El shadu recogió el trozo de granada que le entregó el viajero insatisfecho en su palma de la mano.
Con suavidad (Aquello le convirtió en “su sadhu”).
Con la misma suavidad que le vio alejarse tan solo unos metros. Con la misma suavidad que se acercó a pedírsela, con un gesto. Casi quitársela. Con la misma suavidad que miró al viajero blanco y barbudo un instante, justo al tomar la granada.
Una mirada que hizo las veces de agradecimiento.

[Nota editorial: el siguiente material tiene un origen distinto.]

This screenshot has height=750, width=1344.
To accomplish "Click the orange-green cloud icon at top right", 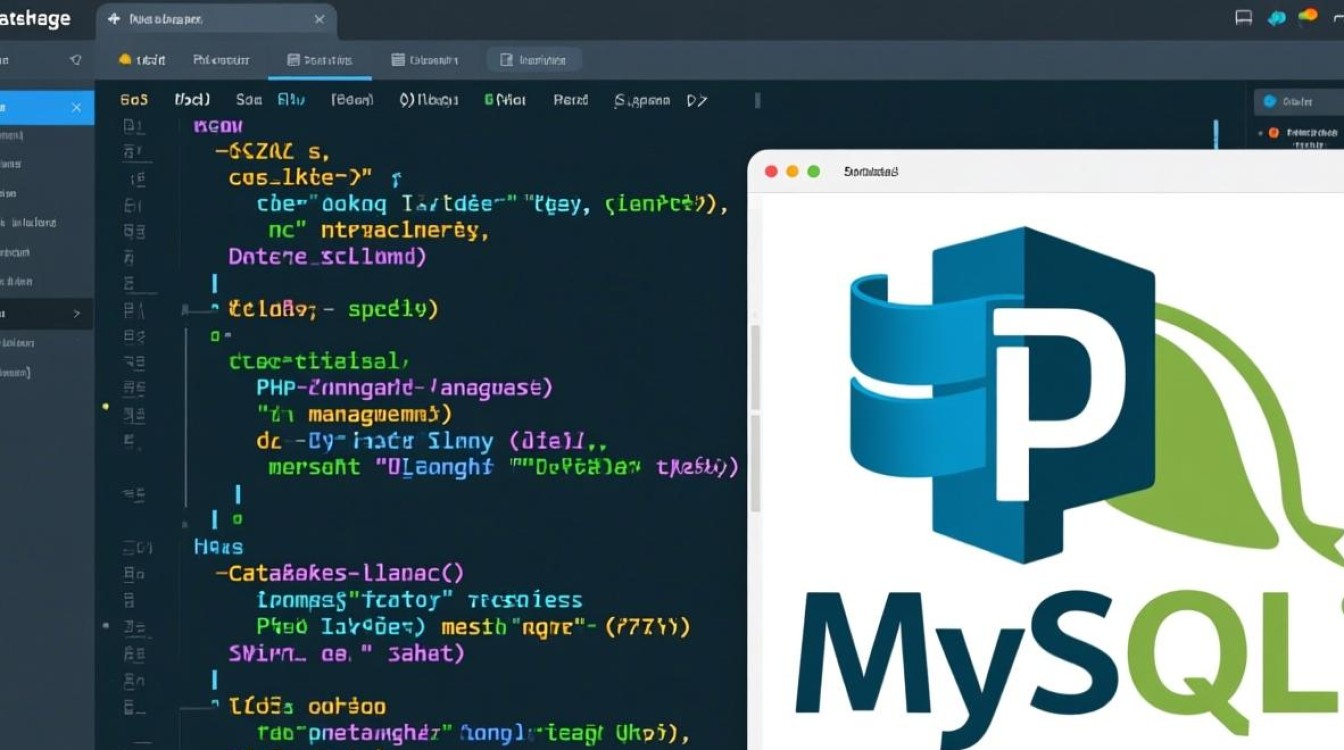I will pos(1307,16).
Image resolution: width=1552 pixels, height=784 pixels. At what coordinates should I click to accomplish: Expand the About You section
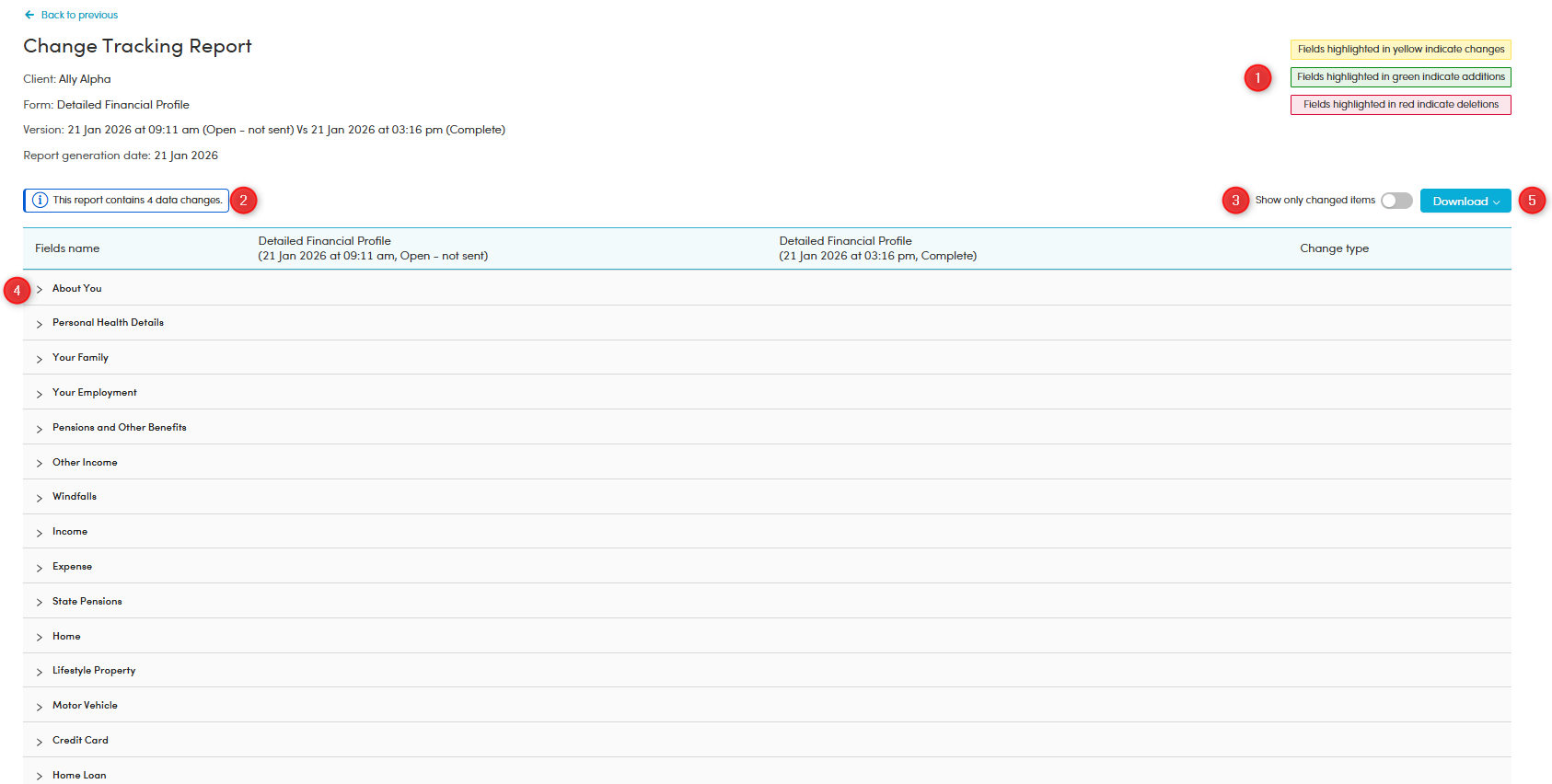point(40,289)
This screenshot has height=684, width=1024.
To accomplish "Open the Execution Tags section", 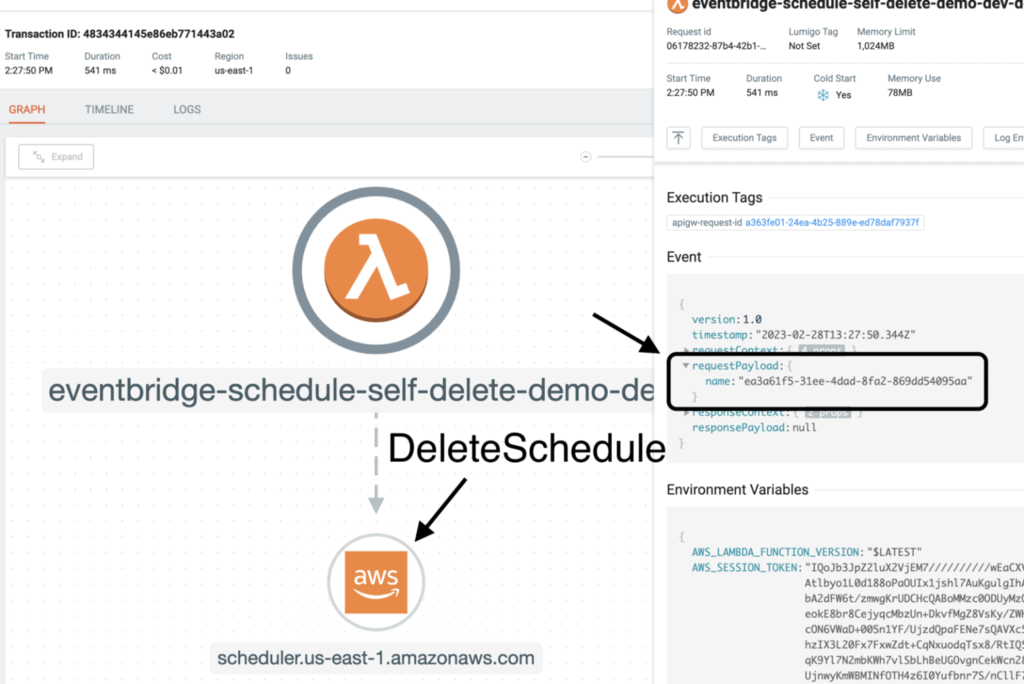I will pos(744,137).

El mochilero observaba a “su sadhu” sorprendido, aunque no fuera la primera vez que veía a un personaje así. Hay muchos por las calles de la India, muchos escondidos en los lugares más insospechados, observando la religiosidad de la vida con la nitidez de un asceta, con la complejidad de una persona perdida y lejana.
Con suavidad y una lentitud pasmosa fue sacando el contenido de la granada, grano a grano. Un joven hindú pasó a su lado y dejó caer una rupia en su saco semivacío que tenía a los pies. El mochilero miraba, y oía el agua del Ganga (río Ganges) que pasaba al lado de la suavidad del sadhu. Sentado, tranquilo, en silencio, con su pelo moreno atado en moño, los brazos apoyados en las rodillas, su larga barba blanca, casi cenicienta, formando una típica silueta oriental.
[Le sacó una fotografía].
El que nunca haya tenido a unos metros a un sadhu nunca contrastará con lo que es su ajetreada vida propia y personal. Este sadhu de Rishikesh respira su ciudad sagrada. Palpa a la madre Ganga, que se muestra salvaje y ruidosa a su paso capitalino.
No pareciera Rishikesh el lugar ideal para meditar, pero lo es. Este viajero vio occidentales -tal vez patrañeros- vestidos de ascetas monacales, de imagen rasta y llevando una aparente vida de meditación. Aunque nada que ver con la verdad que transmitía “su sadhu”, cercano, en la ribera del Ganga.